Task requirements:
a. In the page extract on the hypergeometric distribution, rewrite the paragraph beginning "The hypergeometric test uses" as a short bulleted list that keeps its main facts.
b. According to the page extract on the hypergeometric distribution, what is the probability in the poker example that neither of the next two cards turned is a club?
c. Pick up the page extract on the hypergeometric distribution after its last sentence and continue it.

━━ Page extract

P(X=0)={\frac {\binom {100-5}{45}}{\binom {100}{45}}}={\frac {\frac {95!}{50!}}{\frac {100!}{55!}}}={\frac {95\times 94\times \cdots \times 51}{100\times 99\times \cdots \times 56}}={\frac {55\times 54\times 53\times 52\times 51}{100\times 99\times 98\times 97\times 96}}=4.6\%

Application to Texas hold'em poker

In hold'em poker players make the best hand they can combining the two cards in their hand with the 5 cards (community cards) eventually turned up on the table. The deck has 52 and there are 13 of each suit. For this example assume a player has 2 clubs in the hand and there are 3 cards showing on the table, 2 of which are also clubs. The player would like to know the probability of one of the next 2 cards to be shown being a club to complete the flush.
(Note that the probability calculated in this example assumes no information is known about the cards in the other players' hands; however, experienced poker players may consider how the other players place their bets (check, call, raise, or fold) in considering the probability for each scenario. Strictly speaking, the approach to calculating success probabilities outlined here is accurate in a scenario where there is just one player at the table; in a multiplayer game this probability might be adjusted somewhat based on the betting play of the opponents.)

There are 4 clubs showing so there are 9 still unseen. There are 5 cards showing (2 in the hand and 3 on the table) so there are $52-5=47$ still unseen.

The probability that one of the next two cards turned is a club can be calculated using hypergeometric with $k=1,n=2,K=9$ and $N=47$ . (about 31.6%)

The probability that both of the next two cards turned are clubs can be calculated using hypergeometric with $k=2,n=2,K=9$ and $N=47$ . (about 3.3%)

The probability that neither of the next two cards turned are clubs can be calculated using hypergeometric with $k=0,n=2,K=9$ and $N=47$ . (about 65.0%)

Symmetries

Swapping the roles of green and red marbles:

f(k;N,K,n)=f(n-k;N,N-K,n)

Swapping the roles of drawn and not drawn marbles:

f(k;N,K,n)=f(K-k;N,K,N-n)

Swapping the roles of green and drawn marbles:

f(k;N,K,n)=f(k;N,n,K)

Hypergeometric test

The hypergeometric test uses the hypergeometric distribution to measure the statistical significance of having drawn a sample consisting of a specific number of $k$ successes (out of $n$ total draws) from a population of size $N$ containing $K$ successes. In a test for over-representation of successes in the sample, the hypergeometric p-value is calculated as the probability of randomly drawing $k$ or more successes from the population in $n$ total draws. In a test for under-representation, the p-value is the probability of randomly drawing $k$ or fewer successes.

Relationship to Fisher's exact test

Biologist and statistician Ronald Fisher

The test based on the hypergeometric distribution (hypergeometric test) is identical to the corresponding one-tailed version of Fisher's exact test^[4] ). Reciprocally, the p-value of a two-sided Fisher's exact test can be calculated as the sum of two appropriate hypergeometric tests (for more information see^[5] ).

━━━━
━━ Record extracts

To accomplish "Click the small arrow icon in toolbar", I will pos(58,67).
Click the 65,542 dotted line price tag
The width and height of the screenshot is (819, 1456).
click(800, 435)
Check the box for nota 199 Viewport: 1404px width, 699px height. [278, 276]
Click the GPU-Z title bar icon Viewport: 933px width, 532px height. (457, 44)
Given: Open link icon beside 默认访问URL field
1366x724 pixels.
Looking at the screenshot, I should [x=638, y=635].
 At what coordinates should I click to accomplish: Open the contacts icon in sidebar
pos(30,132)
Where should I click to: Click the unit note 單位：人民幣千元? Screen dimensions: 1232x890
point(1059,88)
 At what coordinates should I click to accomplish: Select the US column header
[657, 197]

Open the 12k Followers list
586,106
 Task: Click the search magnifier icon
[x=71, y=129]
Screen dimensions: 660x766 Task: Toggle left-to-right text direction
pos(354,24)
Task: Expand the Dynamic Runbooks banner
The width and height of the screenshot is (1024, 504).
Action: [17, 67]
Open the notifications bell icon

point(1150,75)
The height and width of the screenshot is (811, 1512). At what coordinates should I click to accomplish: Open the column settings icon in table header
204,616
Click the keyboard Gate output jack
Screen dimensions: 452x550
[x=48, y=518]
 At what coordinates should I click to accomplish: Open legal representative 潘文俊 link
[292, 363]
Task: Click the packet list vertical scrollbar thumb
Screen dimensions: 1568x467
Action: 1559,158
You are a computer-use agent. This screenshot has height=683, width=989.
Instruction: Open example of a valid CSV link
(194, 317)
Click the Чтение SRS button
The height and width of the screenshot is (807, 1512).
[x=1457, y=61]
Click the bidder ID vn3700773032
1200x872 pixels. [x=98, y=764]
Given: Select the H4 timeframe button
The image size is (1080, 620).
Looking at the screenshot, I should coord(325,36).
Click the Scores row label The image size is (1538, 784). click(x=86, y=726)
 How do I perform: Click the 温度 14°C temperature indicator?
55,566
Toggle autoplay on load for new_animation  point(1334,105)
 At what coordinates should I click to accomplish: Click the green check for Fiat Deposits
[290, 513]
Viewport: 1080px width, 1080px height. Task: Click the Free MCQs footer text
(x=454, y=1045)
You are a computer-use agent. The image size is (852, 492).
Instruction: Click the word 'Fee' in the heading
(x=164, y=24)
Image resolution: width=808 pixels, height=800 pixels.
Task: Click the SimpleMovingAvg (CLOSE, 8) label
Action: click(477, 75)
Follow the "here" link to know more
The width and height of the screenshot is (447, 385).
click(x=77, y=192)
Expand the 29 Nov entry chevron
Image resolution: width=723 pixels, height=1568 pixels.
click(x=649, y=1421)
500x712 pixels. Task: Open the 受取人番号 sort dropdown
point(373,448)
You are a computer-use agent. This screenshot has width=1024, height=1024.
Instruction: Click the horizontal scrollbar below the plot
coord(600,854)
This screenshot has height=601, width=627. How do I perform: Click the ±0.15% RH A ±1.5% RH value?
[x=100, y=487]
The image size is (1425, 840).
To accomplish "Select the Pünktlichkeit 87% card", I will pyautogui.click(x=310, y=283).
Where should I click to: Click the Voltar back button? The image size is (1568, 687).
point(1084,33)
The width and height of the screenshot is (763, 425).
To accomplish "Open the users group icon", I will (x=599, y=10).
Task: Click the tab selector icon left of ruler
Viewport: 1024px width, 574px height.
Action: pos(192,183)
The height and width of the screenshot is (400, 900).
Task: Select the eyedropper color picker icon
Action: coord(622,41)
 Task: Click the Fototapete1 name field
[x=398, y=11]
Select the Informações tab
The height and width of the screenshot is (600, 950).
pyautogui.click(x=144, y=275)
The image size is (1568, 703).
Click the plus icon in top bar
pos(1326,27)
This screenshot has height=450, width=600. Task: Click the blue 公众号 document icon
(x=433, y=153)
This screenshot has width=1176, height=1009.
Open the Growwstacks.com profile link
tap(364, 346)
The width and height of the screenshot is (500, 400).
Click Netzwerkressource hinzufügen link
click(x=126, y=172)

━━━━

Answers to the exercises:
a.
- The hypergeometric test uses the hypergeometric distribution to measure the statistical significance of drawing a sample with k successes in n total draws from a population of size N that contains K successes.
- In a test for over-representation of successes, the p-value is the probability of randomly drawing k or more successes in n draws.
- In a test for under-representation, the p-value is the probability of randomly drawing k or fewer successes.

b. About 65.0%.

c.
Order of draws

The probability of drawing any set of green and red marbles (the hypergeometric distribution) depends only on the numbers of green and red marbles, not on the order in which they appear; i.e., it is an exchangeable distribution. As a result, the probability of drawing a green marble in the $i^{\text{th}}$ draw is^[6]

P(G_{i})={\frac {K}{N}}.

This is an ex ante probability—that is, it is based on not knowing the results of the previous draws.

Related distributions

Let $X\sim \operatorname {Hypergeometric} (K,N,n)$ and $p=K/N$ .

If $n=1$ then $X$ has a Bernoulli distribution with parameter $p$ .
Let $Y$ have a binomial distribution with parameters $n$ and $p$ ; this models the number of successes in the analogous sampling problem with replacement. If $N$ and $K$ are large compared to $n$ , and $p$ is not close to 0 or 1, then $X$ and $Y$ have similar distributions, i.e., $P(X\leq k)\approx P(Y\leq k)$ .
If $n$ is large, $N$ and $K$ are large compared to $n$ , and $p$ is not close to 0 or 1, then

P(X\leq k)\approx \Phi \left({\frac {k-np}{\sqrt {np(1-p)}}}\right)

where $\Phi$ is the standard normal distribution function

If the probabilities of drawing a green or red marble are not equal (e.g. because green marbles are bigger/easier to grasp than red marbles) then $X$ has a noncentral hypergeometric distribution
The beta-binomial distribution is a conjugate prior for the hypergeometric distribution.

The following table describes four distributions related to the number of successes in a sequence of draws:

	With replacements	No replacements
Given number of draws	binomial distribution	hypergeometric distribution
Given number of failures	negative binomial distribution	negative hypergeometric distribution

Tail bounds

Let $X\sim \operatorname {Hypergeometric} (K,N,n)$ and $p=K/N$ . Then we can derive the following bounds:^[7]

{\begin{aligned}\Pr[X\leq (p-t)n]&\leq e^{-n{\text{D}}(p-t\parallel p)}\leq e^{-2t^{2}n}\\\Pr[X\geq (p+t)n]&\leq e^{-n{\text{D}}(p+t\parallel p)}\leq e^{-2t^{2}n}\\\end{aligned}}\!

where

D(a\parallel b)=a\log {\frac {a}{b}}+(1-a)\log {\frac {1-a}{1-b}}

is the Kullback-Leibler divergence and it is used that $D(a,b)\geq 2(a-b)^{2}$ .^[8]

If n is larger than N/2, it can be useful to apply symmetry to "invert" the bounds, which give you the following: ^[8] ^[9]

{\begin{aligned}\Pr[X\leq (p-t)n]&\leq e^{-(N-n){\text{D}}(p+{\tfrac {tn}{N-n}}||p)}\leq e^{-2t^{2}n{\tfrac {n}{N-n}}}\\\\\Pr[X\geq (p+t)n]&\leq e^{-(N-n){\text{D}}(p-{\tfrac {tn}{N-n}}||p)}\leq e^{-2t^{2}n{\tfrac {n}{N-n}}}\\\end{aligned}}\!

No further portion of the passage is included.